___ RECORDS SHOWN

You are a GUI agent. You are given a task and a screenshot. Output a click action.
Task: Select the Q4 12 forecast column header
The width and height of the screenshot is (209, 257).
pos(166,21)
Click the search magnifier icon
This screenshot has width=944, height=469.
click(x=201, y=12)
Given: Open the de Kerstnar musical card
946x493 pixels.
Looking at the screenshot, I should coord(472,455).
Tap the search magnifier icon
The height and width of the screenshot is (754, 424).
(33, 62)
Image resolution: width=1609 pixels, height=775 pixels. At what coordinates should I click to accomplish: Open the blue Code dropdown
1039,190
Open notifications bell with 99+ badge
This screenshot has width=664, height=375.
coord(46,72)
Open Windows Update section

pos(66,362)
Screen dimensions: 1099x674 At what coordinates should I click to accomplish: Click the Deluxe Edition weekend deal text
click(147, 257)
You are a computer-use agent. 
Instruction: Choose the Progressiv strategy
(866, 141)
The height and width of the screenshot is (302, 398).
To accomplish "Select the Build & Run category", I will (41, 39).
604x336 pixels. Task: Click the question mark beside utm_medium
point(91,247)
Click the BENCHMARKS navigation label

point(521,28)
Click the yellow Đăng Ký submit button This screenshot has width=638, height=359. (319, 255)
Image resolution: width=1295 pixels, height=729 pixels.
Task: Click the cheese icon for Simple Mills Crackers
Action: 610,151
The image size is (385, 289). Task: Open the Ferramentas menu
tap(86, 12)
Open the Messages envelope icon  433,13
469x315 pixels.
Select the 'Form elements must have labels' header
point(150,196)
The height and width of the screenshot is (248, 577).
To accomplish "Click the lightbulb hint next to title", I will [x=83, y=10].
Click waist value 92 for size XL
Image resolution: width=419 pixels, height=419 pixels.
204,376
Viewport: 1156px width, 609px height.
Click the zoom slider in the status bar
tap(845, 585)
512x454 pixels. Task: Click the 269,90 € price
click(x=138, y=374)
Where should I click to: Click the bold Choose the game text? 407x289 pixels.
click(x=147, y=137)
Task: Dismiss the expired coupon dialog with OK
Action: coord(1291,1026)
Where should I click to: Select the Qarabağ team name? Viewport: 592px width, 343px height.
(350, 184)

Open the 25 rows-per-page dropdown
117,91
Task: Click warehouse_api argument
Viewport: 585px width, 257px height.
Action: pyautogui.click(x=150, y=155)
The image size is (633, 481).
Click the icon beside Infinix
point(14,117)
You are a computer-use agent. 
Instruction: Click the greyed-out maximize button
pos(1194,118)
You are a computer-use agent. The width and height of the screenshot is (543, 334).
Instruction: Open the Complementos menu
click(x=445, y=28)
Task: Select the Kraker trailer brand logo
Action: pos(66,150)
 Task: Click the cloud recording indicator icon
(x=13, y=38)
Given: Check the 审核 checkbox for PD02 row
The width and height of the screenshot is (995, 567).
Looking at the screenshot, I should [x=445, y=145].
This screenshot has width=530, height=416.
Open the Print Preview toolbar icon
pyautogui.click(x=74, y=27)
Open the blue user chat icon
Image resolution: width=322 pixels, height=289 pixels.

______

= PROBLEM TO SOLVE =
Which lines above hold the string "agent"? Copy every one of them.

= EXPECTED ANSWER =
You are a GUI agent. You are given a task and a screenshot. Output a click action.
You are a computer-use agent. 
You are a computer-use agent. 
You are a computer-use agent. The width and height of the screenshot is (543, 334).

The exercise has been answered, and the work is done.